The model architecture:

 Net(
  (conv1): Conv2d(3, 64, kernel_size=(10, 10), stride=(1, 1))
  (conv2): Conv2d(64, 128, kernel_size=(7, 7), stride=(1, 1))
  (conv3): Conv2d(128, 128, kernel_size=(4, 4), stride=(1, 1))
  (conv4): Conv2d(128, 256, kernel_size=(4, 4), stride=(1, 1))
  (bn1): BatchNorm2d(64, eps=1e-05, momentum=0.1, affine=True, track_running_stats=True)
  (bn2): BatchNorm2d(128, eps=1e-05, momentum=0.1, affine=True, track_running_stats=True)
  (bn3): BatchNorm2d(128, eps=1e-05, momentum=0.1, affine=True, track_running_stats=True)
  (bn4): BatchNorm2d(256, eps=1e-05, momentum=0.1, affine=True, track_running_stats=True)
  (dropout1): Dropout(p=0.1, inplace=False)
  (dropout2): Dropout(p=0.5, inplace=False)
  (fc1): Linear(in_features=9216, out_features=4096, bias=True)
  (fcOut): Linear(in_features=4096, out_features=1, bias=True)
  (sigmoid): Sigmoid()
)

The model has 38,965,697 trainable parameters


saving and loading checkpoint mechanisms

In [None]:
saving and loading checkpoint mechanisms
def save_checkpoint(save_path, model, optimizer, val_loss):
    if save_path==None:
        return
    save_path = save_path 
    state_dict = {'model_state_dict': model.state_dict(),
                  'optimizer_state_dict': optimizer.state_dict(),
                  'val_loss': val_loss}

    torch.save(state_dict, save_path)

    print(f'Model saved to ==> {save_path}')

def load_checkpoint(model, optimizer):
    save_path = data_dir + 'Weights/5-siameseNet-batchnorm50.pt'
    state_dict = torch.load(save_path)

## Data section:

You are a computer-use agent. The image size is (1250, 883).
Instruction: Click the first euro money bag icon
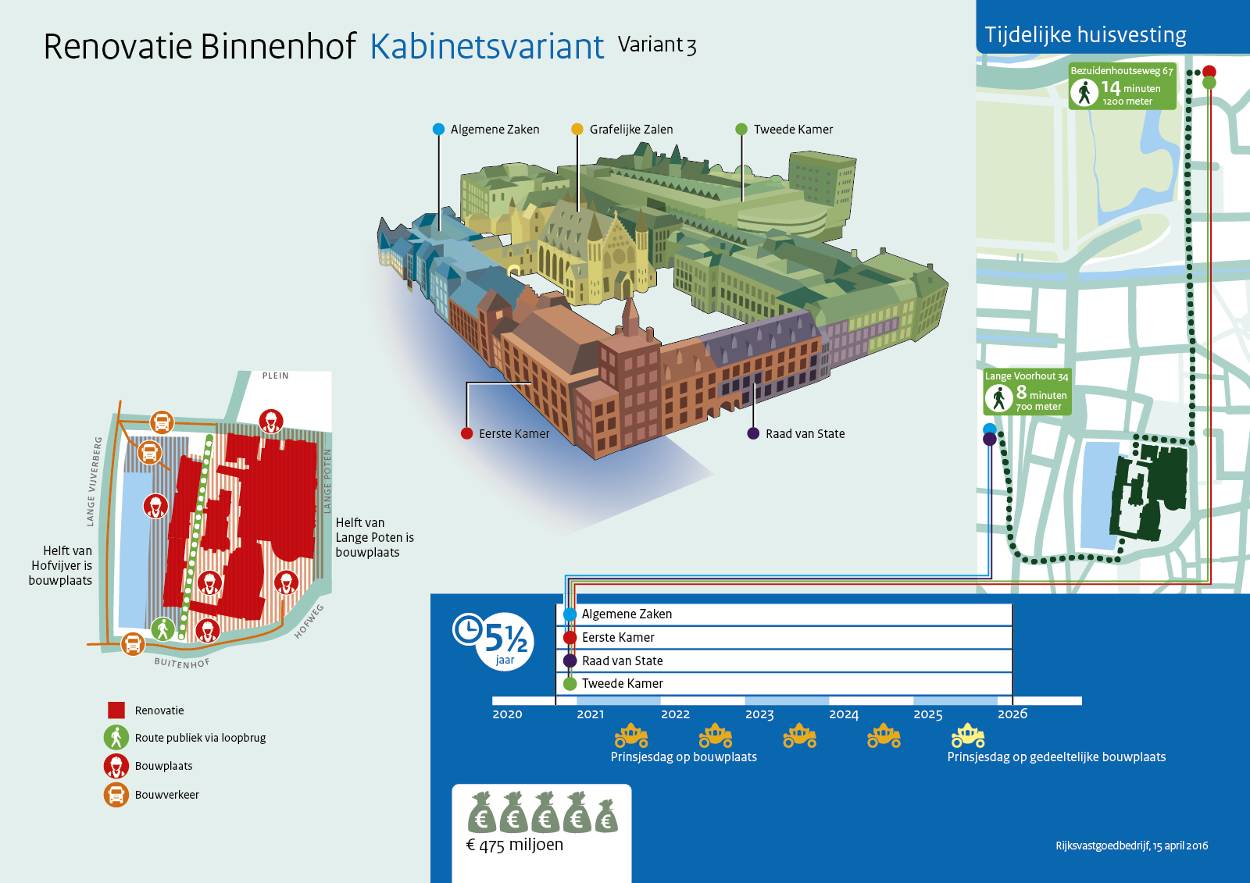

## Requests:
1. Using the network architecture and checkpoint code, decide whether each statement agrees with it. Give yes or no for each and quote the deciding words. (a) The first convolutional layer uses a 10 by 10 kernel. (b) Both dropout layers use a probability of 0.5. (c) The state dictionary saved by save_checkpoint includes the validation loss.
2. According to the network architecture and checkpoint code, how many trainable parameters does the model have?

## Task answers:
1.
(a) Yes: "(conv1): Conv2d(3, 64, kernel_size=(10, 10), stride=(1, 1))"
(b) No: "(dropout1): Dropout(p=0.1, inplace=False)"
(c) Yes: "'val_loss': val_loss"

2. 38,965,697